> To be done
Pull out every line in the records below that contains the word "should".

> The records
================================

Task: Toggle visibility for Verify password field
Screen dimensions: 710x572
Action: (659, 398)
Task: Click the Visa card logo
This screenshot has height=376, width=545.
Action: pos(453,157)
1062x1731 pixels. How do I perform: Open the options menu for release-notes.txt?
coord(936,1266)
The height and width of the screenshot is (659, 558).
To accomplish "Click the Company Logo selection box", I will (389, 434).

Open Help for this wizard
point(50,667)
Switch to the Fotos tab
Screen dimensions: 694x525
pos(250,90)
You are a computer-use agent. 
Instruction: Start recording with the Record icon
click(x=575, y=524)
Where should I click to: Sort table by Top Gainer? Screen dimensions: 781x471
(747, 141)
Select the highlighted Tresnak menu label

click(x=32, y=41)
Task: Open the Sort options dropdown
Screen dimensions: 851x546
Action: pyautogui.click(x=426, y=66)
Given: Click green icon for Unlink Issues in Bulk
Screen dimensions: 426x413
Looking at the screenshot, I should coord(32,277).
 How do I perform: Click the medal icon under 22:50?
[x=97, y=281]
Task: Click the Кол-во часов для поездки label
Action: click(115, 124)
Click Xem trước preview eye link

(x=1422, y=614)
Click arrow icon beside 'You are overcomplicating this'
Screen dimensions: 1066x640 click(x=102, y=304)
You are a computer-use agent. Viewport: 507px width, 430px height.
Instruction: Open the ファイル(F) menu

================================

> The reply
Where should I click to: Sort table by Top Gainer? Screen dimensions: 781x471
Looking at the screenshot, I should coord(32,277).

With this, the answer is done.